▶ Exercise details
Convert the lines below, from the line containing "1080x521 pixels. At" through the line containing "Action: (x=47, y=857)", into a JSON list of strings with one string per line. Leave out blank lines and the pictures.

'''

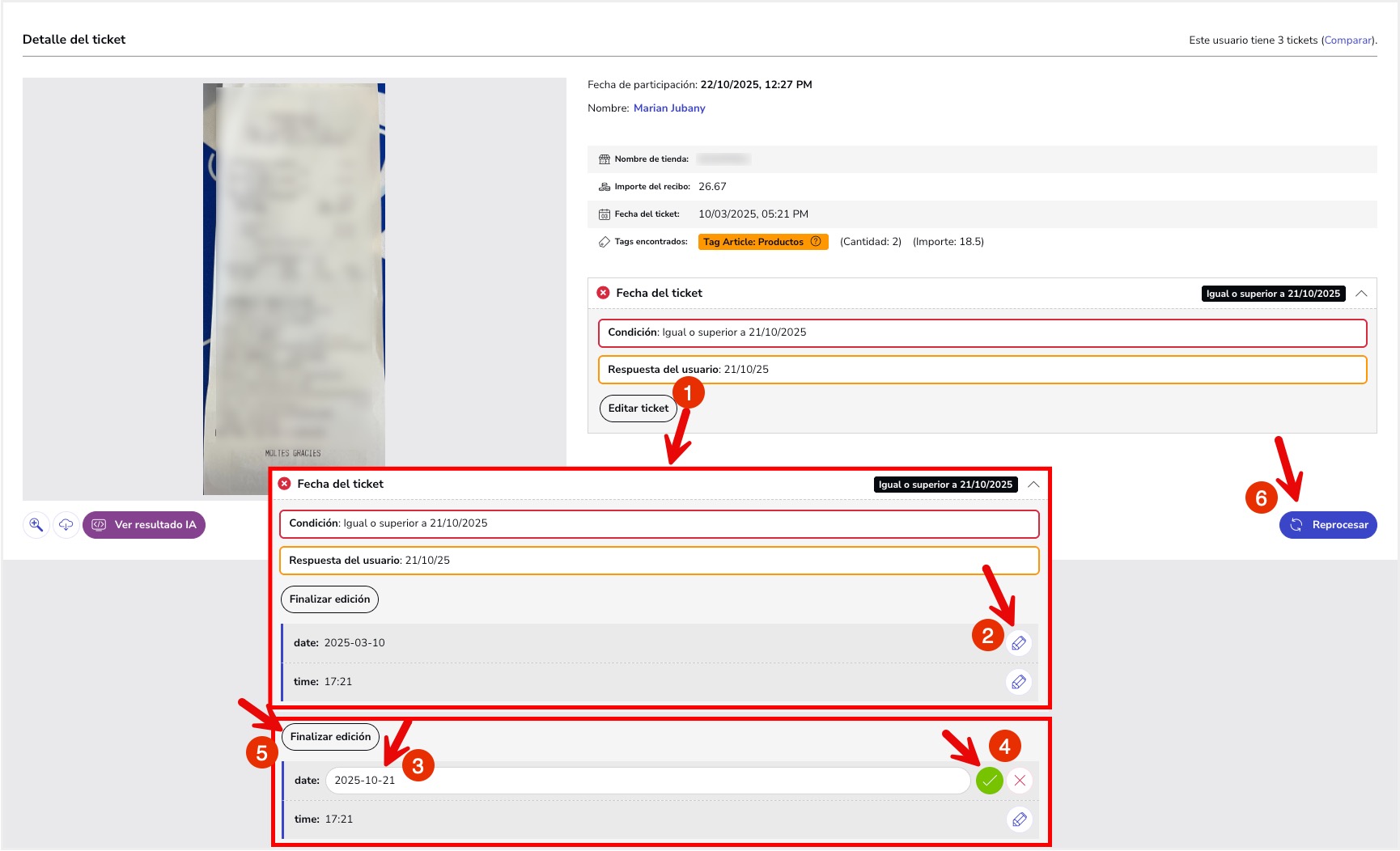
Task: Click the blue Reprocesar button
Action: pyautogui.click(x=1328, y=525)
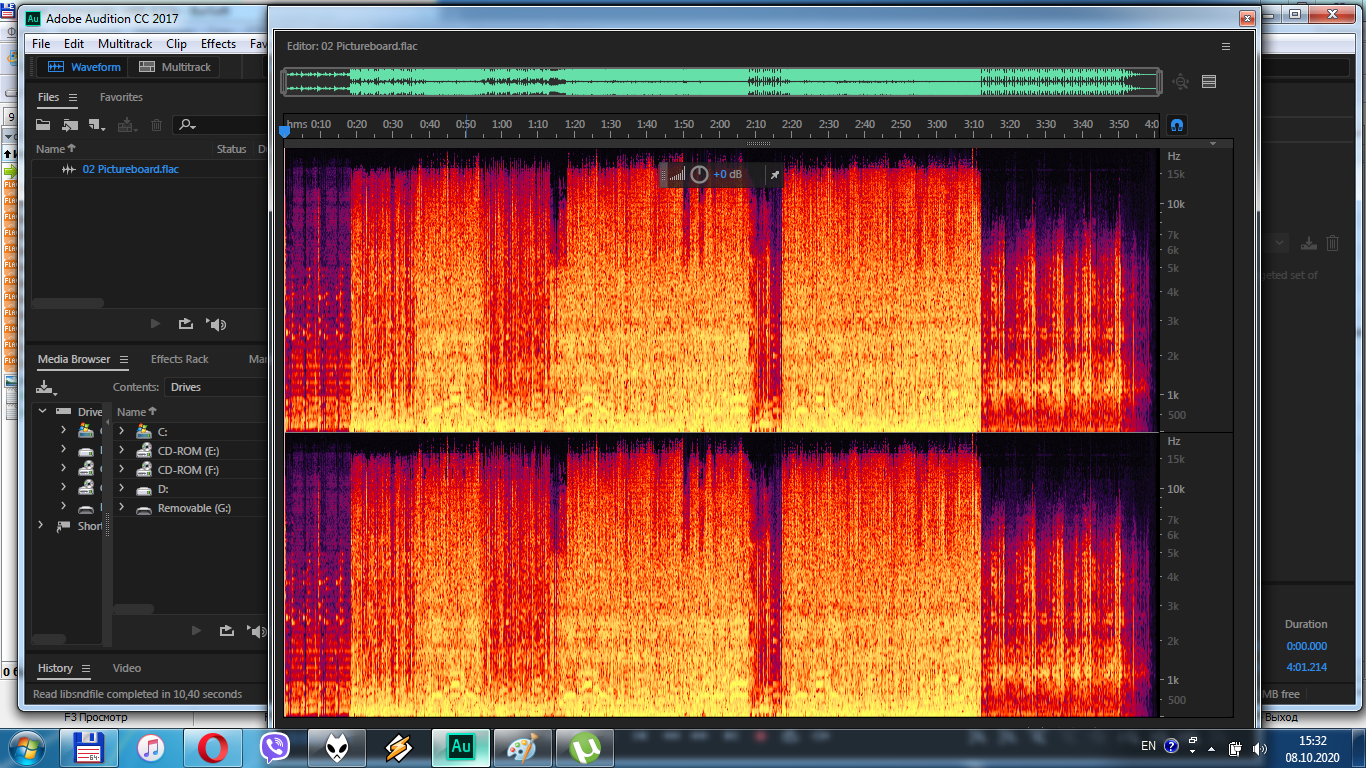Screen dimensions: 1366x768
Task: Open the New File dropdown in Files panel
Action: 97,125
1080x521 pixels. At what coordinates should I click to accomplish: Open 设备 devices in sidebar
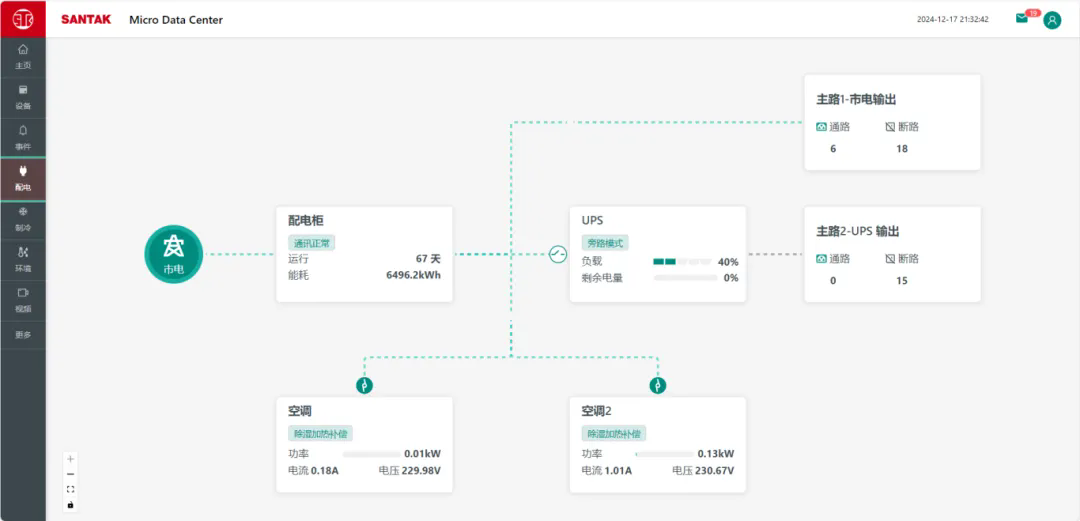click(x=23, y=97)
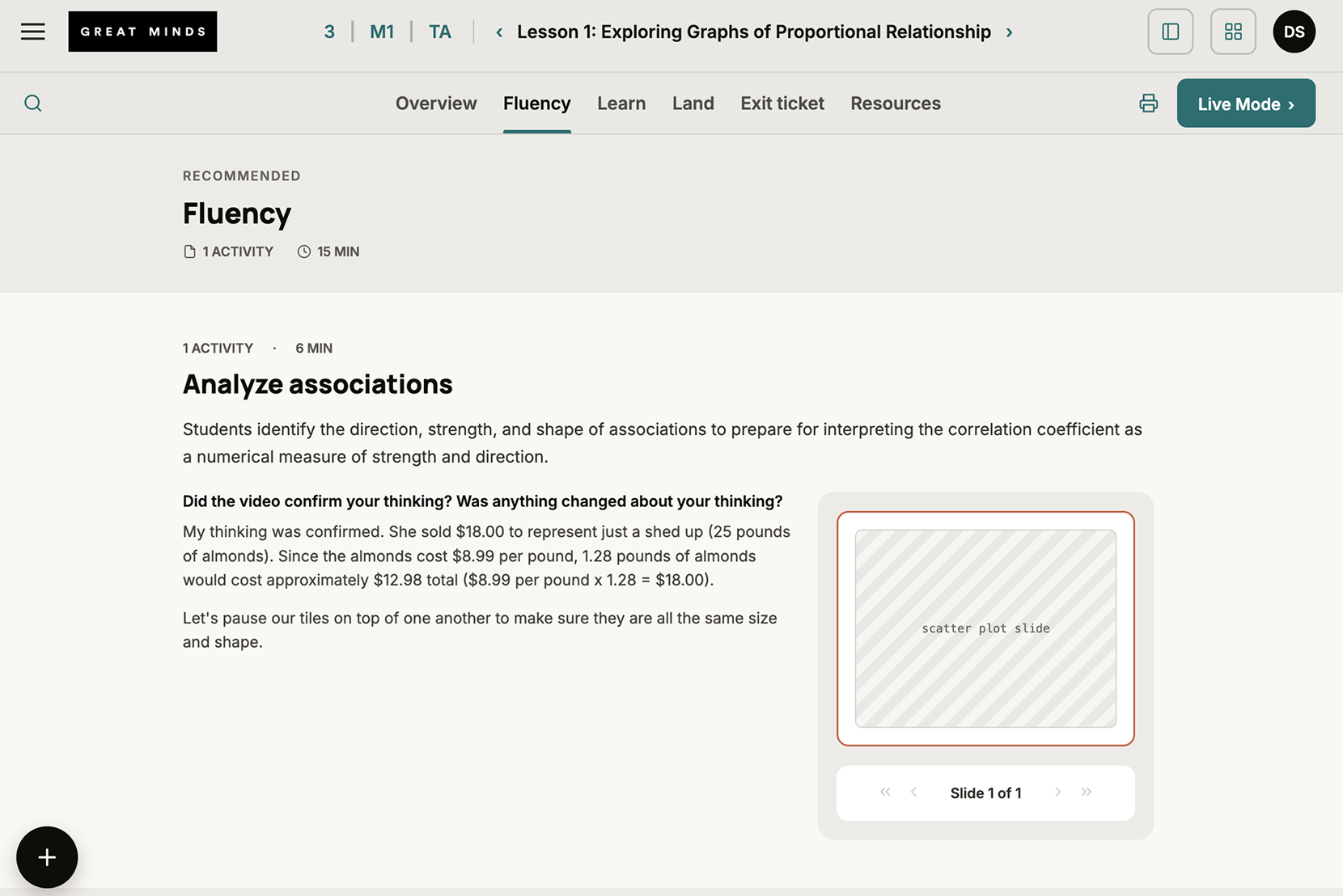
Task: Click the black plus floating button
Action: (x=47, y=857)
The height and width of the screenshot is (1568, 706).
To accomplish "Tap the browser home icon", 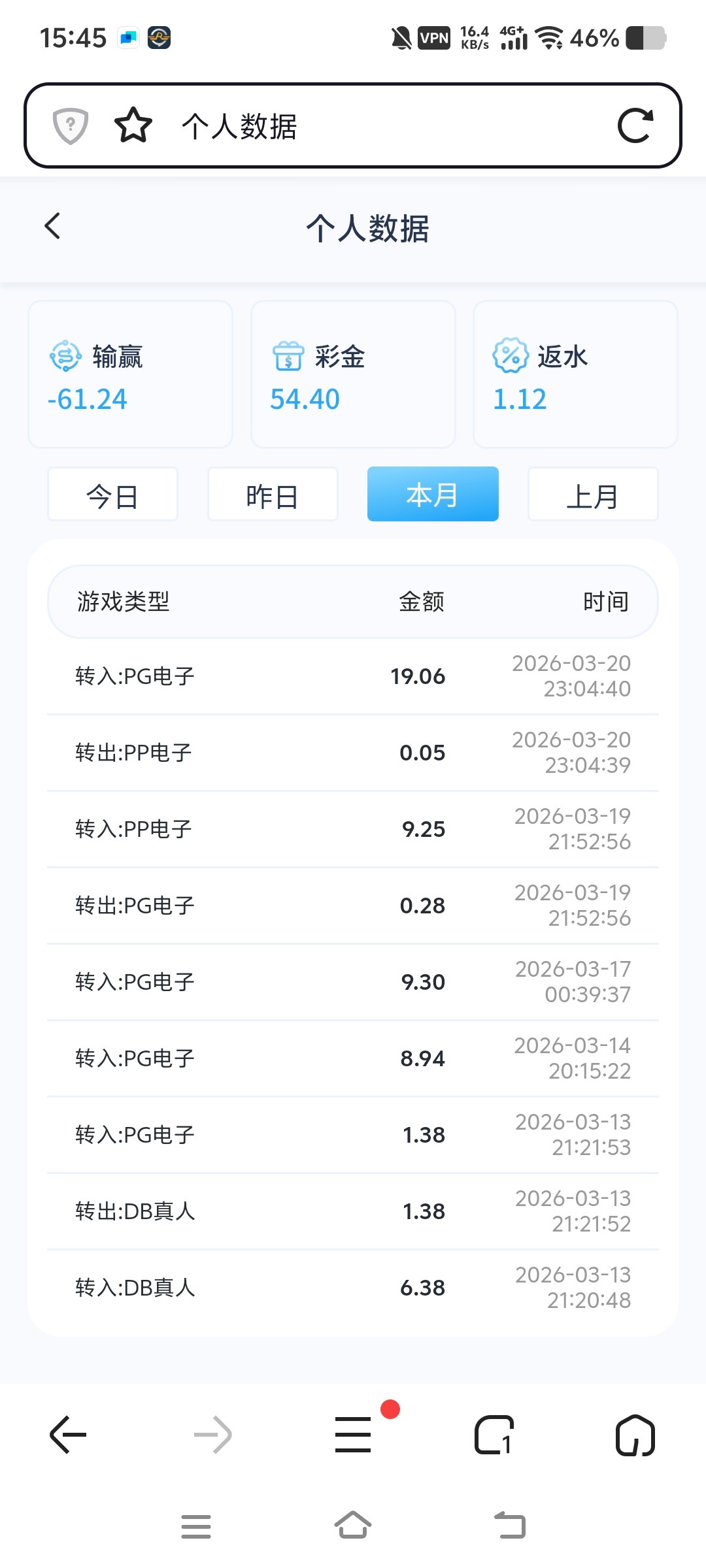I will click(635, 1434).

'''

▶ Reply
[
  "1080x521 pixels. At what coordinates should I click to accomplish: Open 设备 devices in sidebar",
  "click(x=23, y=97)",
  "Task: Click the black plus floating button",
  "Action: (x=47, y=857)"
]